It didn’t. The Camel was juicy and tender enough to rival any beef I’ve ever eaten, and that wasn’t the half of it. The cocktails were divine, and the price of the meal was impressive, for two people having starter, main, dessert, and two drinks, the total was under £50, less than half what you pay for the equivalent in London.

“The Lodge” Restaurant & Bar.

For those who want to continue the party, Hurghada is littered with big name clubs that wouldn’t be out of place in Ibiza (Ministry of Sound and Hed Kandi to name drop a couple). While I can see that the town is trying to draw in younger crowds with the temptation of cheap alcohol and well known night-life brands, there’s a kind of awkward unspoken conflict here between strict religion and excessive hedonism, between pockets of untold wealth and poverty, separated by just a few hundred meters. In any case this is probably just me over thinking things; Hurghada is an ideal spot for a night out.

Aside from all this splendour, Hurghada has a traditional side, the streets are lined by market stools selling everything from suspect electronics to, well, suspect trainers. The street vendors are pushy, even slightly intimidating at first, some firmness is required to convince them you’re not interested in their ‘Comverse’ sneakers, but fundamentally, the majority of them are happy people who love tourists and more than anything else, are just keen to socialise with westerners.

As mentioned, Hurghada does have its poorer areas, and there is certainly no risk in exploring these, but do be prepared for a culture shock. Indeed, such areas aren’t hard to stumble across, there’s a very thin line between rich and poor here (literally) and in less than a minute you can make the transition from a lavish fish restaurant to dilapidated market stools selling mouldy fruit, with the odd goat hobbling around, you won’t see this side of Hurghada in the brochures.
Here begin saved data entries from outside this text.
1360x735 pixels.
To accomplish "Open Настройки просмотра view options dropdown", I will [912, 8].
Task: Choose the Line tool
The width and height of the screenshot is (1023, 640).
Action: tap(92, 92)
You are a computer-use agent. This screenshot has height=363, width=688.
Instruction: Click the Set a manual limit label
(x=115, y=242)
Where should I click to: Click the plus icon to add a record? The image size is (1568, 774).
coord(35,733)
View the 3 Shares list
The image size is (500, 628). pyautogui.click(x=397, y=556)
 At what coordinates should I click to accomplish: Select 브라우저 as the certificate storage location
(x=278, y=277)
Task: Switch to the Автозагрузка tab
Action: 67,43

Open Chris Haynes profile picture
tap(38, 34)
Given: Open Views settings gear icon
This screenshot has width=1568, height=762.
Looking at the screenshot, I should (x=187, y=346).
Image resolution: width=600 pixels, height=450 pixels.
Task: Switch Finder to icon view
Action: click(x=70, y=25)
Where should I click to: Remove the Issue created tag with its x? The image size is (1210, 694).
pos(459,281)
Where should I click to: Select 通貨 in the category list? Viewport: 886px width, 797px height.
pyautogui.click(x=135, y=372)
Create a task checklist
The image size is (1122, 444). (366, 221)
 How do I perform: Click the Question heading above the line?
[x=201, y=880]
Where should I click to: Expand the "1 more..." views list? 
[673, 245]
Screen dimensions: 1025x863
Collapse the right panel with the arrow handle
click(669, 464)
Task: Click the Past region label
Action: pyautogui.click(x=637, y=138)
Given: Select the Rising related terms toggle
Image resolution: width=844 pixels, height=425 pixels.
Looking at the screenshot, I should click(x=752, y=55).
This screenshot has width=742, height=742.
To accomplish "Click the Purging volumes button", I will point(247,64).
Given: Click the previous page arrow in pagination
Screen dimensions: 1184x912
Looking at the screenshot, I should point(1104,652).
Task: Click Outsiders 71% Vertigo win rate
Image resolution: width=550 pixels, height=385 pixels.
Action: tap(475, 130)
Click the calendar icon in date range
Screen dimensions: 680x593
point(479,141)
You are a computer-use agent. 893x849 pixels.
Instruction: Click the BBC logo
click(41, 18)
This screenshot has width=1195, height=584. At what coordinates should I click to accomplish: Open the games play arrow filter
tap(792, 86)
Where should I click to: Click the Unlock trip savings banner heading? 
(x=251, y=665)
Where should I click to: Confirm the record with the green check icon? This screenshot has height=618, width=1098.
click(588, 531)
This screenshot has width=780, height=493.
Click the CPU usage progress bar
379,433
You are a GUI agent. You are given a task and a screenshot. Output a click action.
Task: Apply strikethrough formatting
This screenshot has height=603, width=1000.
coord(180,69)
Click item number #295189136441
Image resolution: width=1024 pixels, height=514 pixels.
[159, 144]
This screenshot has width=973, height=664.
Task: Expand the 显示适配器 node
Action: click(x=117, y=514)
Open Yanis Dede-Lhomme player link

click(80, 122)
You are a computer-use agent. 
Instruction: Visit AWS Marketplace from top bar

In reality few tourists will spend any significant amount of time in Hurghada town, there are some hotels based in the centre but many of the large resorts on the outskirts provide everything most families or couples require from a ‘sun’ holiday. Nevertheless it’s worth venturing into town at least one night to get a feel for Egyptian culture, if you can escape the lure of the All Inclusive buffet for a few hours!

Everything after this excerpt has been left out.